▸ **Task prompt**: Swap "coordinate pair" for "location" in the part of the records that opens with the line containing "At what (x,y)" and closes with the line containing "Looking at the", then give that part again with nothing else changed and the pictures left out.

▸ **Data shown**:

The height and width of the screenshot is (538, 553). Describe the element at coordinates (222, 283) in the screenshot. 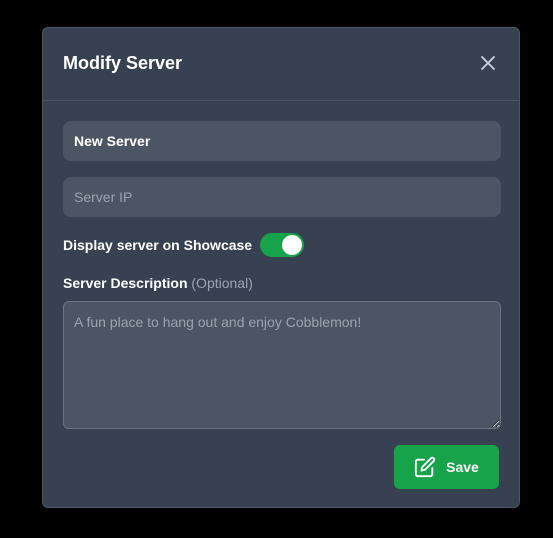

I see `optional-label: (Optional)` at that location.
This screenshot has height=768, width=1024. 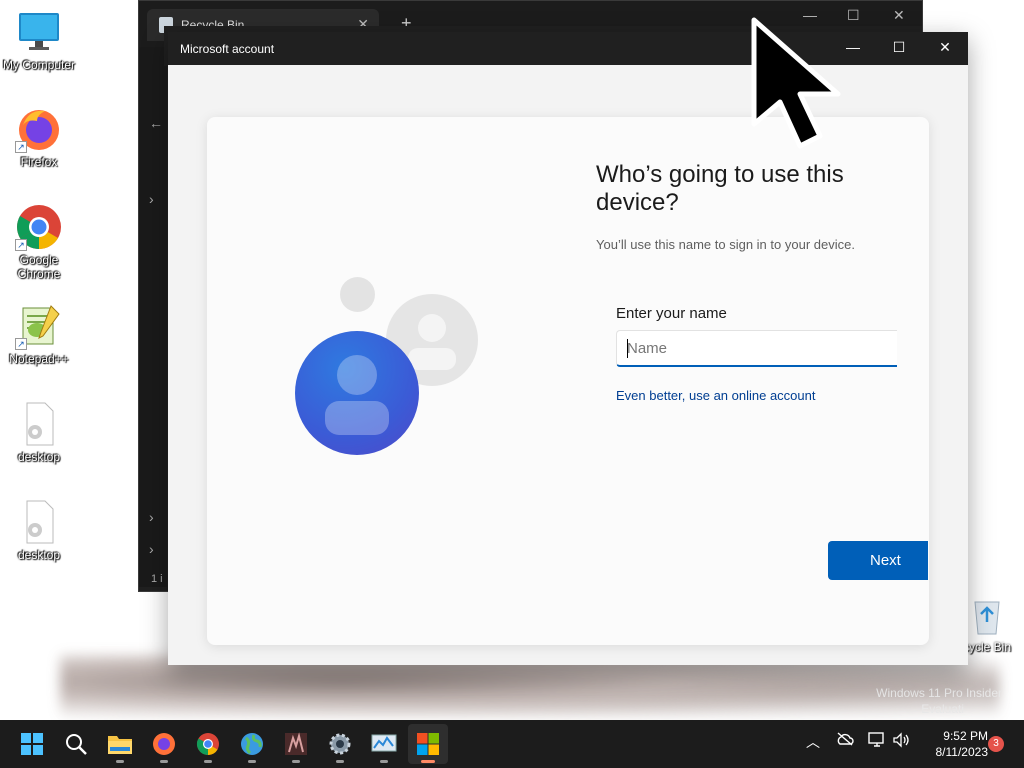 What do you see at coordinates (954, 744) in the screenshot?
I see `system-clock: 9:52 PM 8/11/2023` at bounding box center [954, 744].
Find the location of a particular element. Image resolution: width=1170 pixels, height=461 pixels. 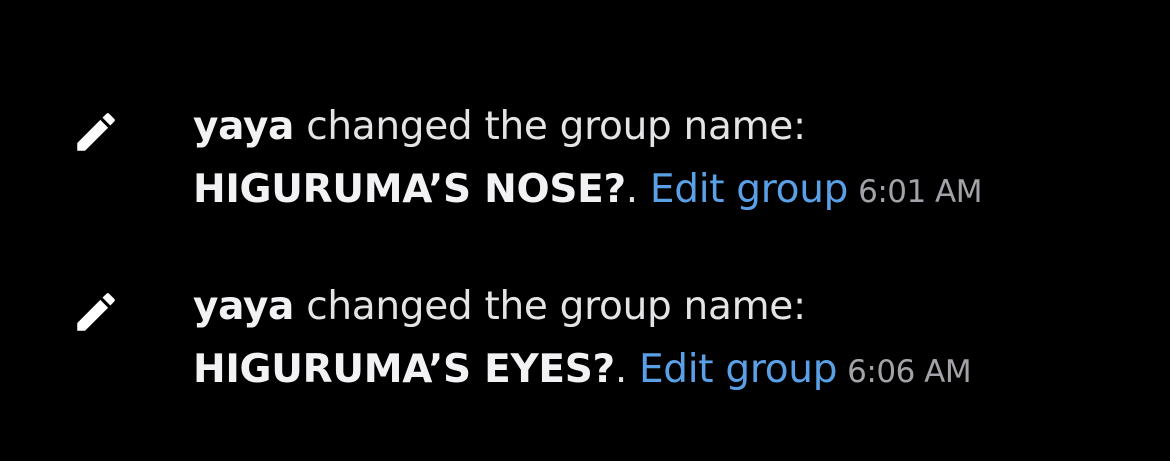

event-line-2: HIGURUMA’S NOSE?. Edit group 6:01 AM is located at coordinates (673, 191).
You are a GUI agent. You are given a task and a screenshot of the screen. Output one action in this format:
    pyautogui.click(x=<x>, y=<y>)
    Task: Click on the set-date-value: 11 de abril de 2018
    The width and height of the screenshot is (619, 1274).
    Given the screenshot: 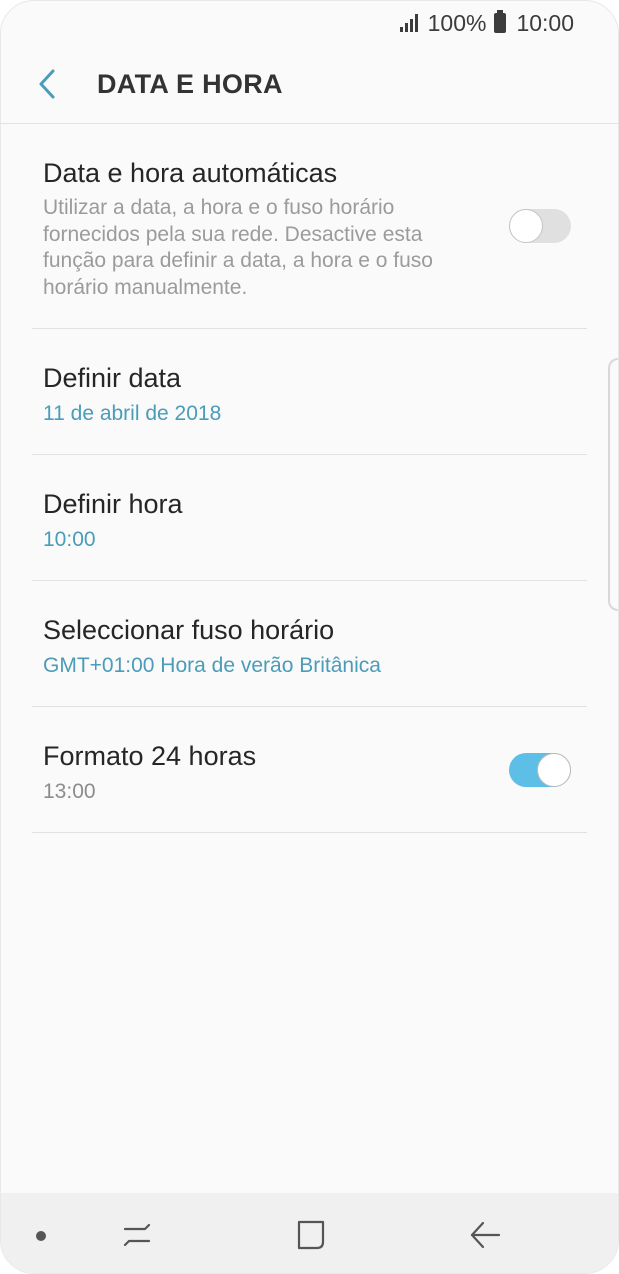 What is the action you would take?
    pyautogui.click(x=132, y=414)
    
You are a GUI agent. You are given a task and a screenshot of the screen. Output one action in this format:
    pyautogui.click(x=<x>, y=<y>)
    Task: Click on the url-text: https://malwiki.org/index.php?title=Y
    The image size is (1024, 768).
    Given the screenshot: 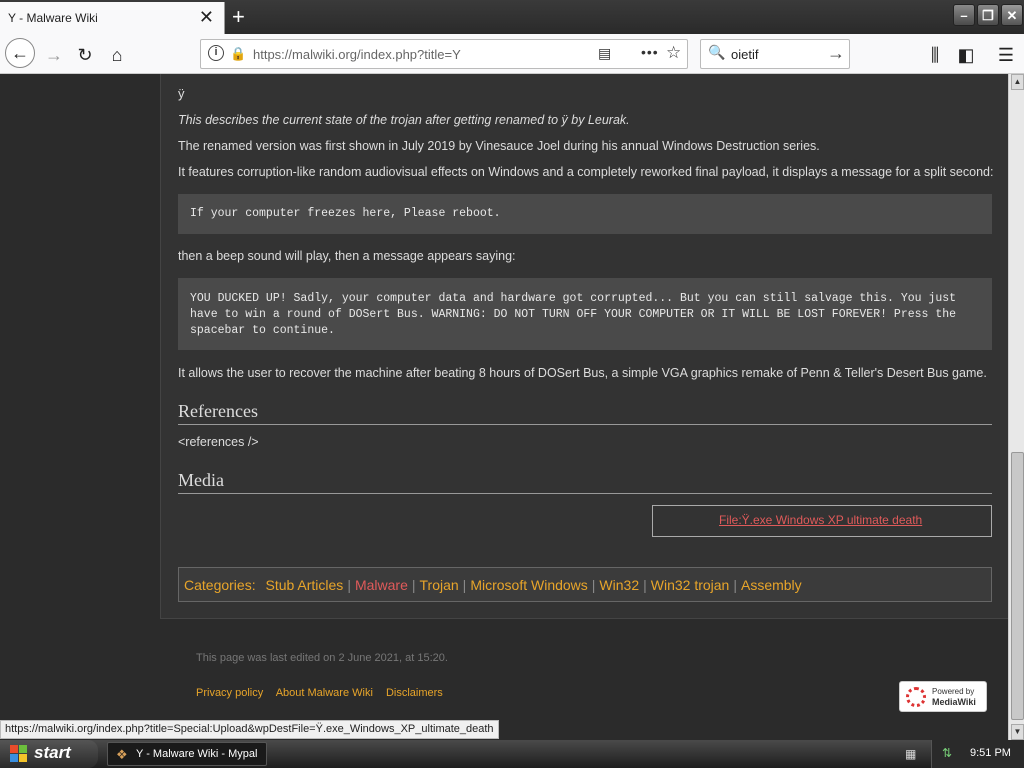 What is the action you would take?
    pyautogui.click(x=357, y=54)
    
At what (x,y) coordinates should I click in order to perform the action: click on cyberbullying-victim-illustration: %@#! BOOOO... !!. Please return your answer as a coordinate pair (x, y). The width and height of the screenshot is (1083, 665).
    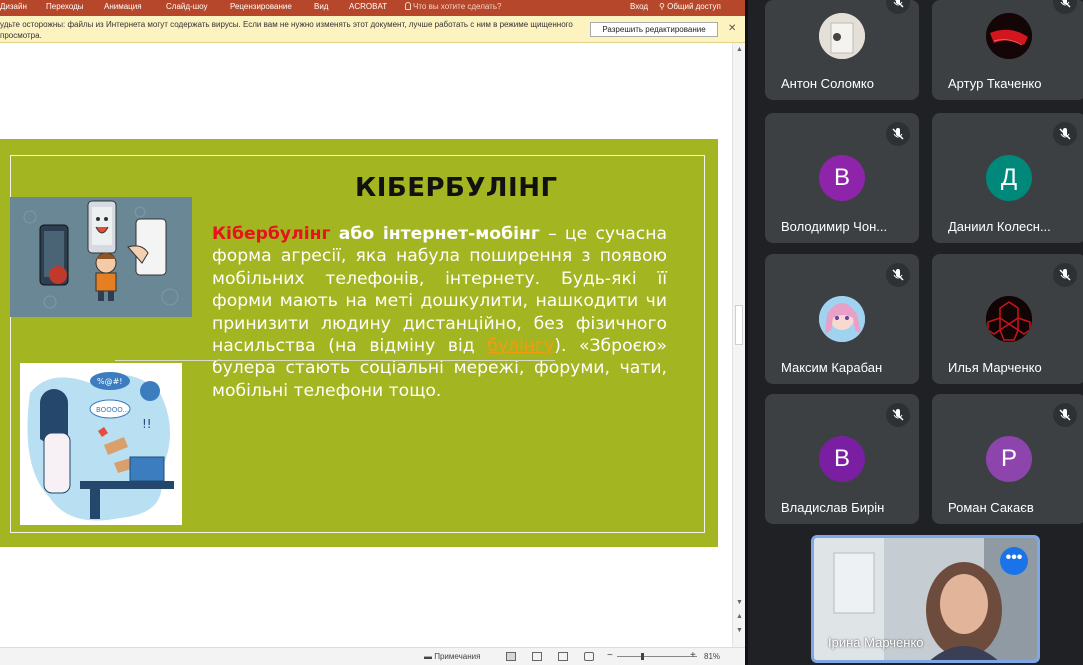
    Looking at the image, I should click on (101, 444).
==
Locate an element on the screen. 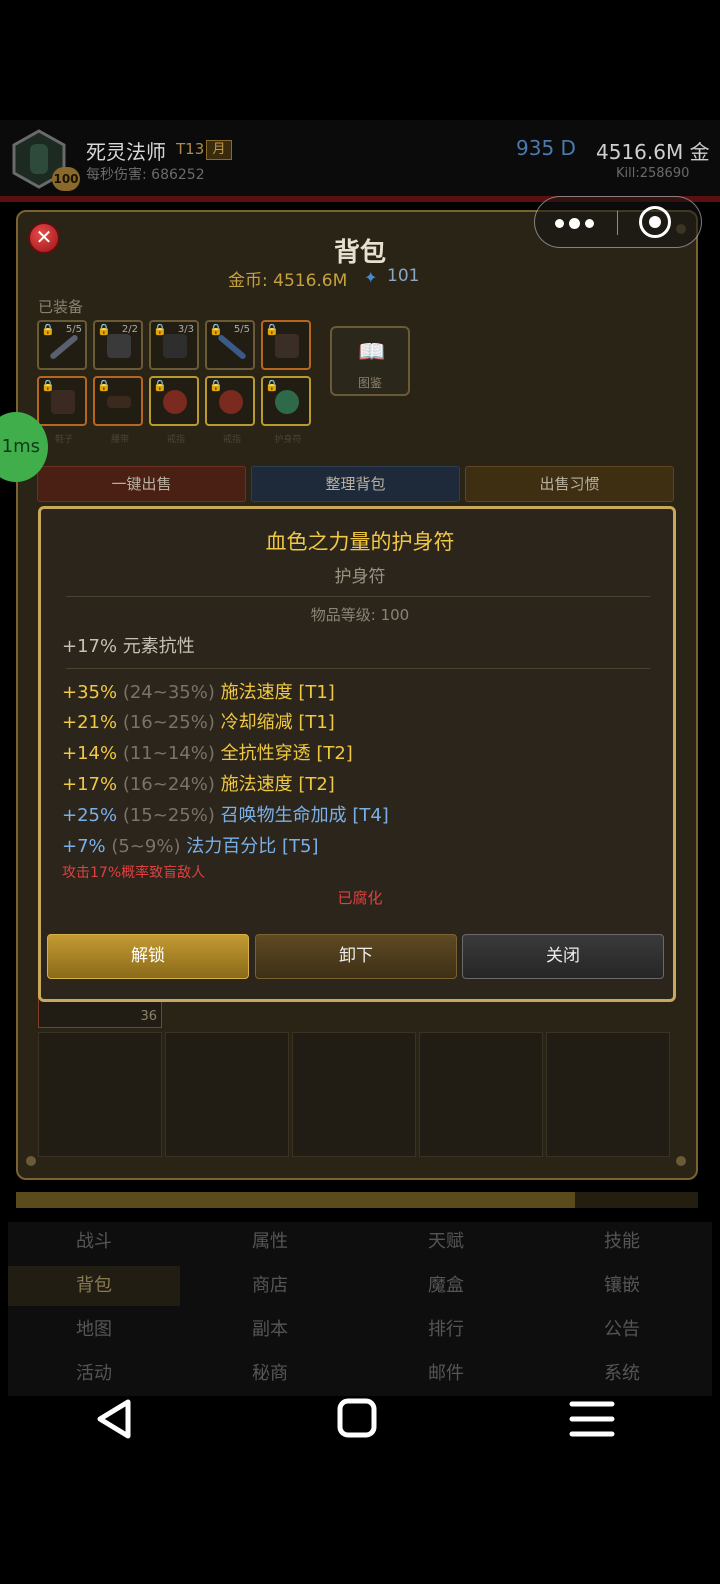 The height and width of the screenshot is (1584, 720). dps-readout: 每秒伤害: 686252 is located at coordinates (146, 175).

▸ **Task response**:
At what (x,y) coordinates should I click in order to perform the action: click on cyberbullying-victim-illustration: %@#! BOOOO... !!. Please return your answer as a location (x, y). The width and height of the screenshot is (1083, 665).
    Looking at the image, I should click on (101, 444).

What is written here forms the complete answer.